### Texto fuente
___
Esta es la comida del trabajador. Esta es la comida del oficinista. Yo sé que hay una especie de ley: en la ciudad de México no se habla del trabajador o del oficinista a menos que sea para burlarse o para recalcarle violentamente su condición; no se habla a menos que sea uno trabajador también o sea uno de esos santos de twitter siempre con el nombre de la causa en la punta de los dedos. Yo no soy ni uno ni otro. Pero, aguántenme, esta es la comida del trabajador.

Es abundante. En Sushi-Maki, un puesto blanco semifijo sobre Chimalpopoca, colonia Obrera, hay un katsu de pollo llenador, expansivamente llenador. Katsu: una pechuga de pollo aplanada; no, mejor dicho: una hoja delgadísima de pechuga de pollo empanizada y frita (en este caso) que envuelve como un tamal enorme o como un edredón una mezcla no homogénea sino en capas de queso crema y trocitos minúsculos de champiñones y zanahorias. Debajo del katsu, una montaña de arroz frito con huevo y vegetales, donde montaña no es una hipérbole ni es un montón ni un cerro ni una colina sino una montaña hecha de arroz y cubitos tamaño grano de arroz de calabacín y zanahoria y cebolla y champiñón. (Le dicen yakimeshi a este arroz, a mí me recuerda a un arroz a la mexicana sin jitomate.)

Es sabia esta cocina: proteínas animales al mínimo aceptable; vegetales y carbohidratos al máximo aceptable. Al lado, todo el umami (salsa de soya, salsa de soya con chiles serranos picados), toda la dulzura (cátsup), todo la untuosidad (mayonesa pintada de naranja, tal vez con chipotles) que necesita una comida como esta, a media cuadra del instituto de oftalmología, a una del hospital homeopático, a dos de la junta de conciliación, a tres del principio de los juzgados. Como en el trabajador, en Sushi-Maki confluyen el hambre, la prisa, la emergencia y la eterna crisis económica.
___
### Actividades
1. Enumere los ingredientes que, según el texto sobre Sushi-Maki, aparecen en cubitos tamaño grano de arroz dentro del arroz frito.
2. ¿Sobre qué calle y en qué colonia está el puesto Sushi-Maki, según el texto sobre Sushi-Maki?
Los datos no hacen falta para resolver las actividades.

### Datos
___
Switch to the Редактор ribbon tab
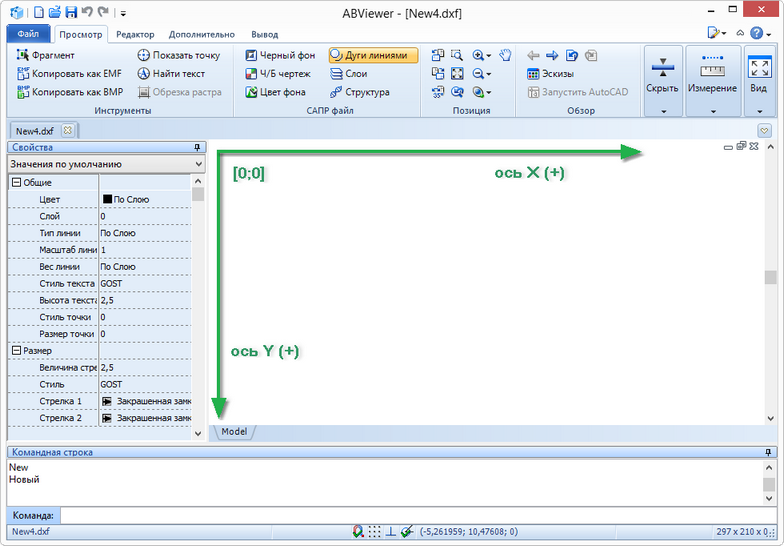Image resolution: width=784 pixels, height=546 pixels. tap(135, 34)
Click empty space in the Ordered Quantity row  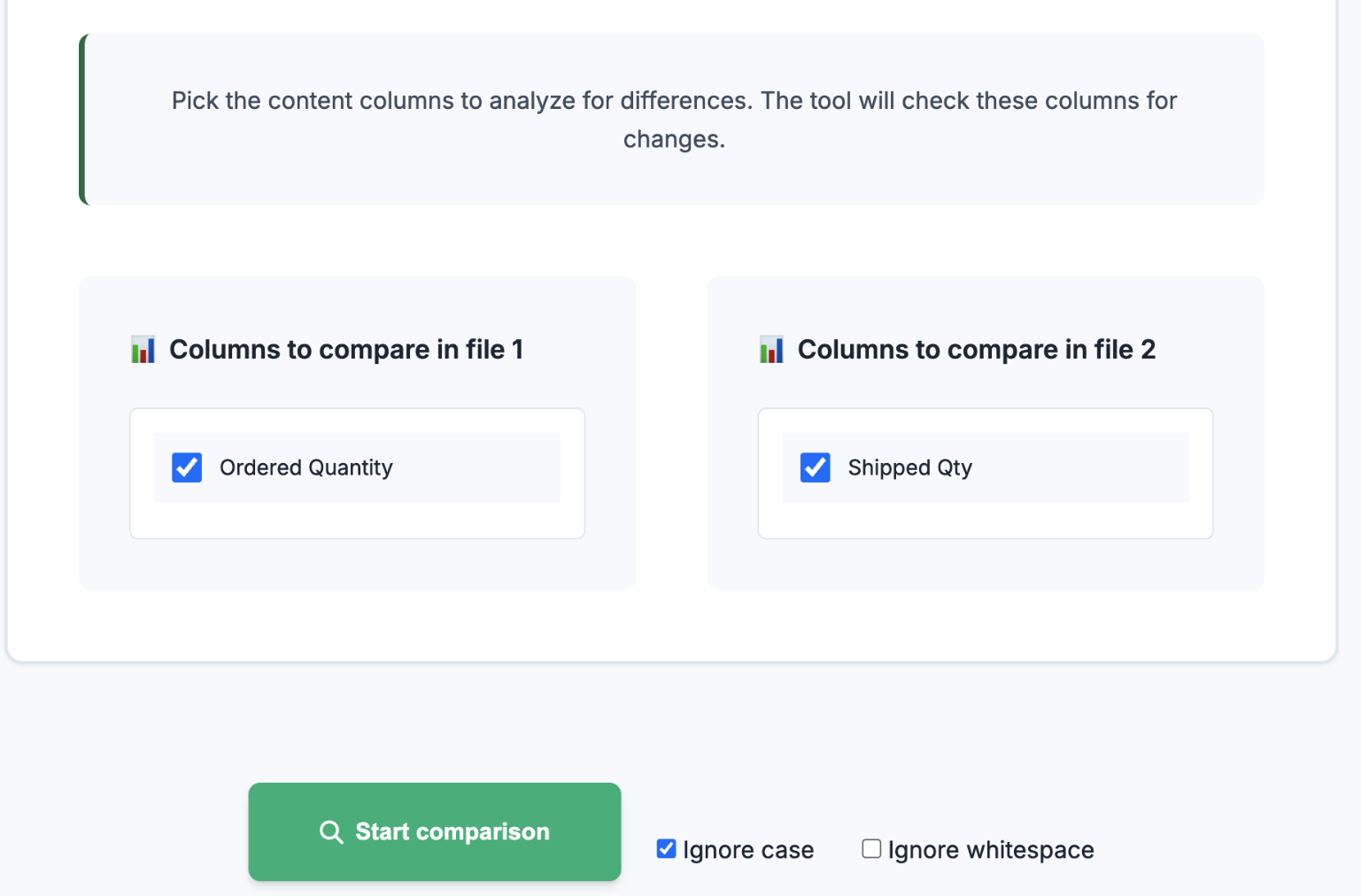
___
### Soluciones
1. Calabacín, zanahoria, cebolla y champiñón.

2. Sobre Chimalpopoca, en la colonia Obrera.